11/6 10:00-11:00am 371 Barrows Hall ####Attendees Jonathan, Jong-kai, Carlos, Jorrit (remote), Jen Hammock (EOL, remote), Katja Schulz (EOL, remote) and Yurong He (Mayland's iSchool, remote)

####Agenda

  1. Seminar feedback
  2. Funder use case
  3. Review static demo page (check numbers, etc)
  4. Expanding data (increase accuracy, more organisms, dynamic data)
  5. Assign issues

####Seminar Feedback

  • Biologists don't seem to agree on the completeness measure.
    • According to people from EOL, marine life researchers have their own estimates for species completeness
      • We should explain somewhere on the page where do we get our estimate from (calculation)
      • Or maybe we should provide options for evaluating completeness in other calculation metrics (in the future)
      • Guralnick: expert estimates come from IUCN range maps (which could poses licensing issue to us: They are cautious on the misuse of their data)
  • completeness over time
    • Would be great if we could add the time dimension to our website (ex: a time slider bar to show the evolving of occurrence data)
  • completeness over area
    • The fuzziness of the area selection doesn’t really matter to biologists, species do move/migrate
    • Islands as natural border is good enough
  • add more organisms
    • start with birds, mammals, amphibian, reptiles
    • Aside from GBIF, we should also look into other public data (from state agencies)
    • Other sources: iNaturalist, ebird, IDBio
    • We could also allow citizens to submit their observations (But we should label the data source, either from scientist or from citizen)
  • Inference
    • It is also possible to use knowledge of data-completed area to infer the existence of unobserved species in incompletely-documented area
      • Jong-kai's comment: I don't think we should go this route though, this is orthogonal to our goal: promote data-sharing
  • marketing
    • Rather than promote sharing by creating competition, we should try to see this from a complementary, tool-sharing perspective
    • We should promote discussions between data providers and eco-station managers (list contact information)
    • Searching the common species could be the feature of most interests among scientists
    • Yet, Different research interest could require different fields in the data, we should talk to more scientists to have a better model design
    • Before our tool, scientist are already sharing data through email and meetings (but rather privately)
      • We should demonstrate better capability to their existing tools
      • One big pain is: if scientists need a quick and dirty estimations, they don’t quite have a tool (say during a flood or volcano eruption, what is the impact to local species?

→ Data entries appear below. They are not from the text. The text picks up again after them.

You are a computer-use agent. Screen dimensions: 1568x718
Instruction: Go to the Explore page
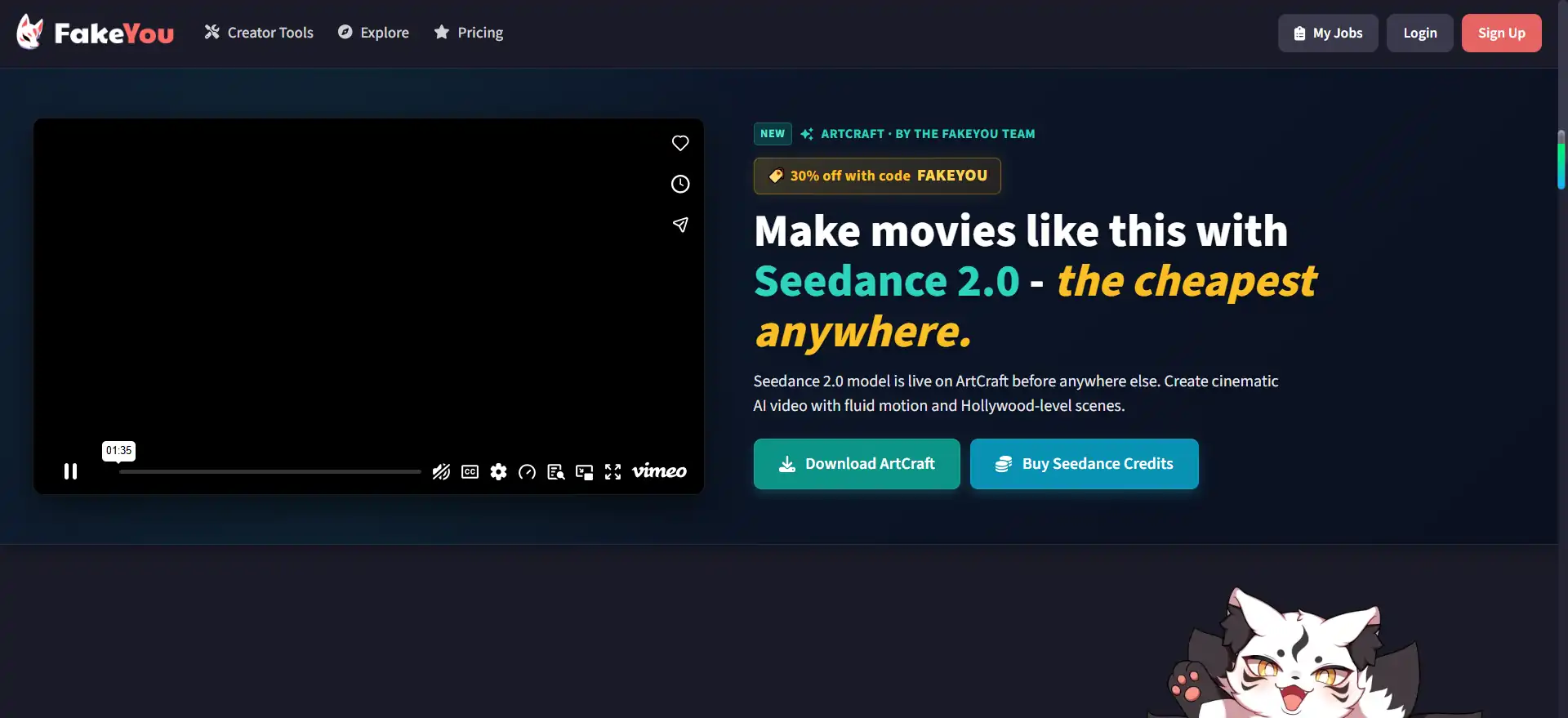pos(373,33)
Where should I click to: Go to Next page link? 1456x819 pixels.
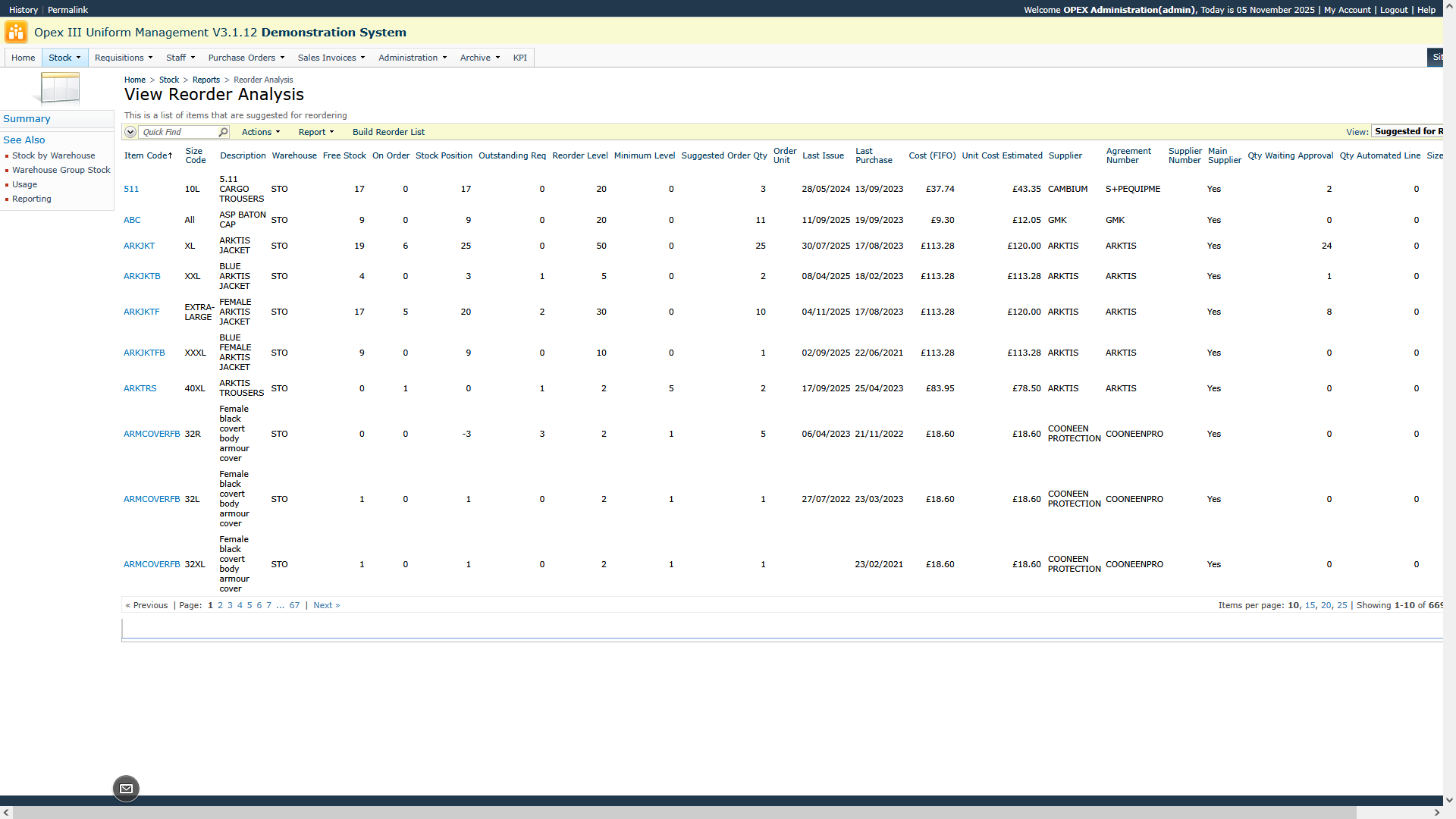(x=326, y=605)
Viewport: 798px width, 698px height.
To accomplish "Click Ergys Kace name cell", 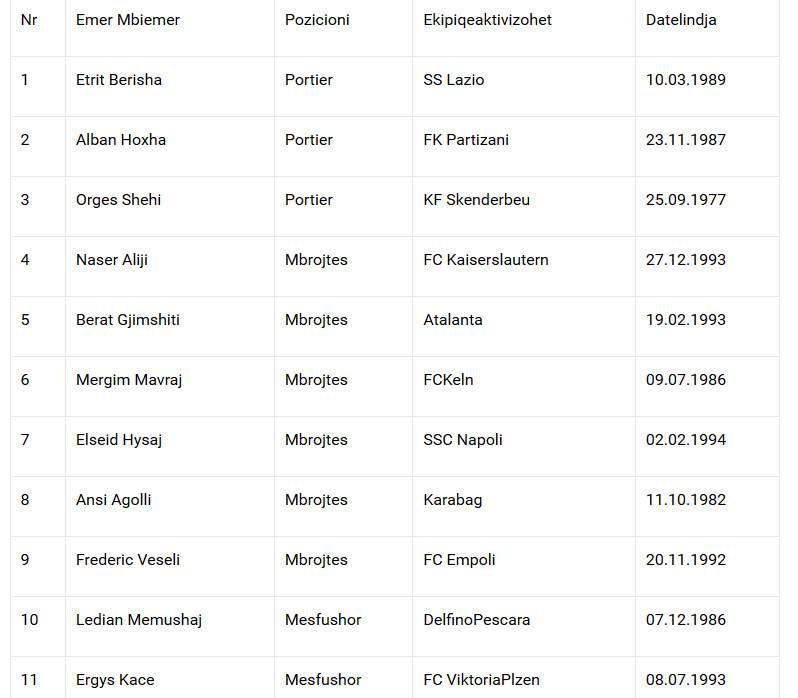I will click(115, 680).
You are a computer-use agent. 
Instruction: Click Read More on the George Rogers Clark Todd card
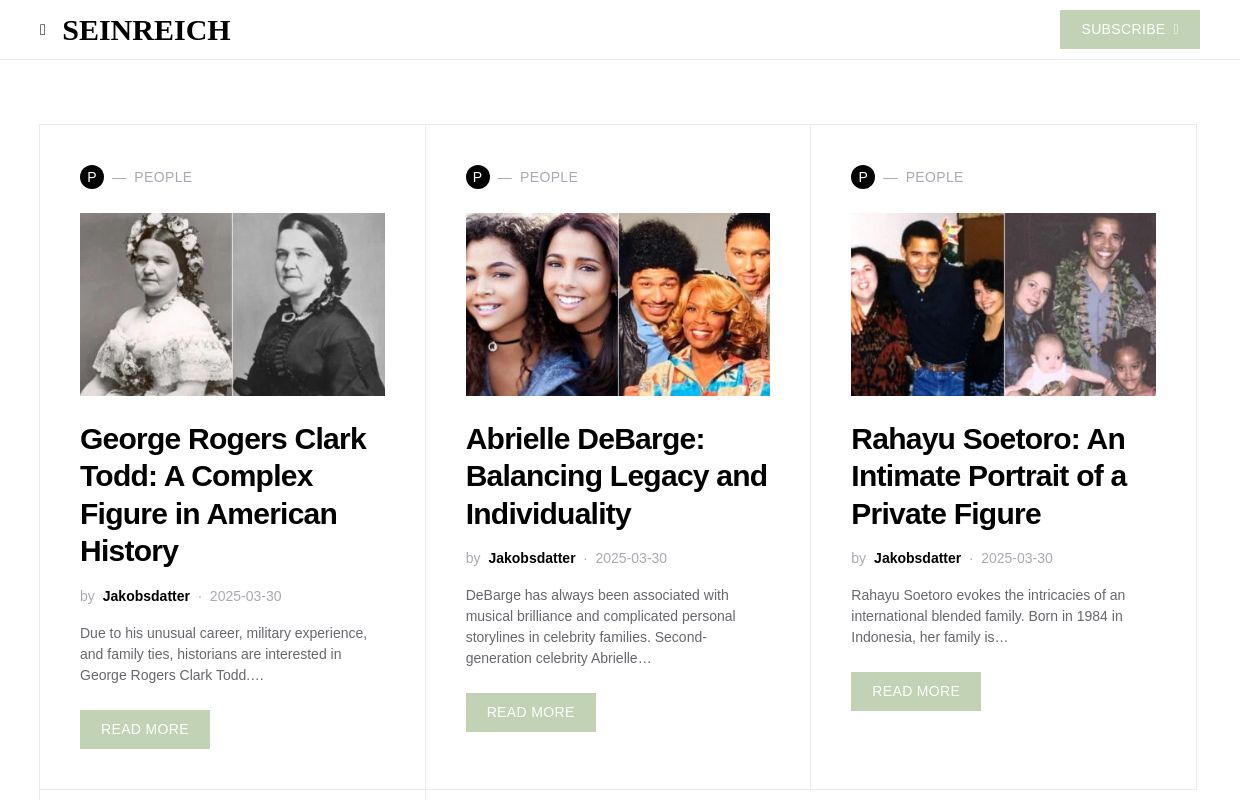[x=145, y=729]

What is the priority of rescues or human-aided migration, if any? How to determine such priority based on data?)

####Actions Short-term:

  • We should explain somewhere on the page where do we get our estimate from (calculation)
  • We should talk to scientists to gather their real demand
    • Detailed data fields of interest
    • Regarding existing tools / methods of data sharing, where could be improved?
  • We should list contact information of scientist and eco-station manager to promote discussions

Long-term:

  • Aside from GBIF, we should also look into other public data (from state agencies)
  • Other sources: iNaturalist, ebird, IDBio
  • We could also allow citizens to submit their observations (But we should label the data source, either from scientist or from citizen)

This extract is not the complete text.